- **WHAT YOU NEED TO DO**:
Using the data below, copy each line that includes the word "Image".

[DATA SHOWN — start]

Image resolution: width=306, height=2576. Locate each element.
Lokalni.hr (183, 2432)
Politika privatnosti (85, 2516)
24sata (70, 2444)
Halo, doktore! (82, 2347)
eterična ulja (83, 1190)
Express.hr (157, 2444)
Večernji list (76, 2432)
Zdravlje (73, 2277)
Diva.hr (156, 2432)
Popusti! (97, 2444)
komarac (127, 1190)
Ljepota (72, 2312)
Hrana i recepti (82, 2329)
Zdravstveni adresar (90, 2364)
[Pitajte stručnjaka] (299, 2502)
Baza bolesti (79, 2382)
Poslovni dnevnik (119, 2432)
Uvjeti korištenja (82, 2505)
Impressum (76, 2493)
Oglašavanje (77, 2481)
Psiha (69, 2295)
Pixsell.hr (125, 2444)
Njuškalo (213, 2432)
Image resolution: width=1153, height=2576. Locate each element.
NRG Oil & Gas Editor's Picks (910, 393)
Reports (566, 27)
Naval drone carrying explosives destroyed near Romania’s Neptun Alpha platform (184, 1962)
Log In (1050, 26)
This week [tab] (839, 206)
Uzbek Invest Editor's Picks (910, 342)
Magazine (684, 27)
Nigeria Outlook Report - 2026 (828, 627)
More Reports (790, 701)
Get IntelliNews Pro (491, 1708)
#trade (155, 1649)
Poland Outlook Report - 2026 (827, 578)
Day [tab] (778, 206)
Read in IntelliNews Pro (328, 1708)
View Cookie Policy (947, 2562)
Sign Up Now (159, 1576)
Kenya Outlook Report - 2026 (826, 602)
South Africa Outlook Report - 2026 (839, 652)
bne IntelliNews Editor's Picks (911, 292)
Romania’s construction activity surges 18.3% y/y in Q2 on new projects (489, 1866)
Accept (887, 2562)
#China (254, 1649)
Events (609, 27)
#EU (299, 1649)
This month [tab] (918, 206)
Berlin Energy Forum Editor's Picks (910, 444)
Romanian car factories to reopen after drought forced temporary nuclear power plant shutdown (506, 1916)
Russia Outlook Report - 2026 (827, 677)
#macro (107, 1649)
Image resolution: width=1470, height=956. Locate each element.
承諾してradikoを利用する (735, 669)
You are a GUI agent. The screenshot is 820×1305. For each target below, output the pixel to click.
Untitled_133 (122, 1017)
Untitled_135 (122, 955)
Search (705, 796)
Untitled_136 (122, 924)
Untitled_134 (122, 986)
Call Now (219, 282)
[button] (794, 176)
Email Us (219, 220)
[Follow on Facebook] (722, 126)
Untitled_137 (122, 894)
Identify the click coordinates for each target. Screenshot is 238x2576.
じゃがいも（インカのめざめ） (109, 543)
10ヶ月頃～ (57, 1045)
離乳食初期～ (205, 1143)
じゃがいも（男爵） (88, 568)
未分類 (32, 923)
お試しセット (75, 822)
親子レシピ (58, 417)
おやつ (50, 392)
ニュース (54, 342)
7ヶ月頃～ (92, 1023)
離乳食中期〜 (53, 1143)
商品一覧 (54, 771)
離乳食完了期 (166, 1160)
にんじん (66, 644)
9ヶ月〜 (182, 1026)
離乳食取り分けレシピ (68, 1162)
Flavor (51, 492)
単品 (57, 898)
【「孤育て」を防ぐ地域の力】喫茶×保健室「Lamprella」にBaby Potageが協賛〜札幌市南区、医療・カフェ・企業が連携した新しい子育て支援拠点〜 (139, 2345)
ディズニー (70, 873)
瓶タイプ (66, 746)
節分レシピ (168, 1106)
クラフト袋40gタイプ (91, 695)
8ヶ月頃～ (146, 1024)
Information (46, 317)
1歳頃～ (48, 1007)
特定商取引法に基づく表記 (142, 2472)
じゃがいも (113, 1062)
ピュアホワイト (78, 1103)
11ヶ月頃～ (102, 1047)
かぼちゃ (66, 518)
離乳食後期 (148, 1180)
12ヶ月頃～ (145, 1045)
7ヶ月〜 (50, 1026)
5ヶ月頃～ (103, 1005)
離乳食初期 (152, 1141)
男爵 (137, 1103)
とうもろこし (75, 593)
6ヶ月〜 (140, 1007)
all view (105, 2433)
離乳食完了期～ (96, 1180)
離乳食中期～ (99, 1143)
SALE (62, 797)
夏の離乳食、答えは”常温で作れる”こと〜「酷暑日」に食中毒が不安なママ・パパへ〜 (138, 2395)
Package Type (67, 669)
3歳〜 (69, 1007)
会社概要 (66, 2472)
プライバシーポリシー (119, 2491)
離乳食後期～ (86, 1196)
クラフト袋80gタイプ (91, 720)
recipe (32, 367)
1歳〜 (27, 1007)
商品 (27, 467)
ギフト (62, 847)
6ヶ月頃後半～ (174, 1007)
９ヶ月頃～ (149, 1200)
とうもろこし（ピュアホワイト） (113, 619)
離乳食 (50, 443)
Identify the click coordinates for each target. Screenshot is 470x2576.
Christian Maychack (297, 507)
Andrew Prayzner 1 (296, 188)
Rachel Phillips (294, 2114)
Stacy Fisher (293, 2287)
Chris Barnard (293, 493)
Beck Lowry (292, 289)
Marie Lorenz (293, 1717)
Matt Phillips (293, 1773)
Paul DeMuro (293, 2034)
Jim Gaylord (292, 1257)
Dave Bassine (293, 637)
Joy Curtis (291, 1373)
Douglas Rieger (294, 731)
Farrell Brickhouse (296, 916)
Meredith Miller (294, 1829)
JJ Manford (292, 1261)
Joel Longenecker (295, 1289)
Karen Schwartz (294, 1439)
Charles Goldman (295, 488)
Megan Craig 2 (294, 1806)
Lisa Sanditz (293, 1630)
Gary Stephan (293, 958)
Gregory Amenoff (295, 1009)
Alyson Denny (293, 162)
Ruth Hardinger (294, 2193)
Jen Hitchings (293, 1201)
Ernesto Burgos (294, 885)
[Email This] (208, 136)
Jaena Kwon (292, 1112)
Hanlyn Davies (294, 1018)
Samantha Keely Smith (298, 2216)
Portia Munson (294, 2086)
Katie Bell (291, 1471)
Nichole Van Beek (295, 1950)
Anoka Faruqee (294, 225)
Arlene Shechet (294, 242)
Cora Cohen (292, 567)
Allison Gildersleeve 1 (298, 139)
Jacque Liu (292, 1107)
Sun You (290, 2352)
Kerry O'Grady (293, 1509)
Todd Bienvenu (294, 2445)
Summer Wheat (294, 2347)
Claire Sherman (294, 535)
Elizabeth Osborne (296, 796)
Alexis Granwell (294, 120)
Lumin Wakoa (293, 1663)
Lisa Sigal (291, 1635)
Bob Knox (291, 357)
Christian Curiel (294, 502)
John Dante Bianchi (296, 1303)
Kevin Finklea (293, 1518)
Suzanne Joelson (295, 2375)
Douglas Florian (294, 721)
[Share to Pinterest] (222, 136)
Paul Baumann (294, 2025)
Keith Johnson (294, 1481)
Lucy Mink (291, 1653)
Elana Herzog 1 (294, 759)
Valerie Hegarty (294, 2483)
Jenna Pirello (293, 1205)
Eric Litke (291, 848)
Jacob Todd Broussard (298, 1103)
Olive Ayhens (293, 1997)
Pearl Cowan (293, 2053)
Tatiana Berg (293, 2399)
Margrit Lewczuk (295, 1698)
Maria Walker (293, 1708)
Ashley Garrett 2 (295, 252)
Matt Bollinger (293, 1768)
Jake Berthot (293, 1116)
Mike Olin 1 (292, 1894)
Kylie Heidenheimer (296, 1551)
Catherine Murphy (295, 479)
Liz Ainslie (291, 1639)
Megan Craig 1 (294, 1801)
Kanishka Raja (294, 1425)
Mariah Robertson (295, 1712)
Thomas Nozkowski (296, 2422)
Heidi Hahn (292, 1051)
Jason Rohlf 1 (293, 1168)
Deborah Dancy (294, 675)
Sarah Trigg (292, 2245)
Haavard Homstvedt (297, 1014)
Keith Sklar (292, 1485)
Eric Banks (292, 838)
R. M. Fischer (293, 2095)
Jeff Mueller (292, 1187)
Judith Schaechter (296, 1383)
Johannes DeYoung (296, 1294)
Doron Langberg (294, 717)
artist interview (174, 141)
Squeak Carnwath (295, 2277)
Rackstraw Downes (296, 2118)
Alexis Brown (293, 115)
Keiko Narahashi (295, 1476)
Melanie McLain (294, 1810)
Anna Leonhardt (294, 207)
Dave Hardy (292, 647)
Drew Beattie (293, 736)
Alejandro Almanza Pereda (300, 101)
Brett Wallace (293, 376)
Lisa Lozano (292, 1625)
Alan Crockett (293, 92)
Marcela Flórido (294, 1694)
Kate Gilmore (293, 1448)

[DATA SHOWN — finish]

- **WRITTEN ANSWER**:
Image resolution: width=306, height=2576. Locate each element.
Image resolution: width=1153, height=2576. Locate each element.
Image resolution: width=1470, height=956. Locate each element.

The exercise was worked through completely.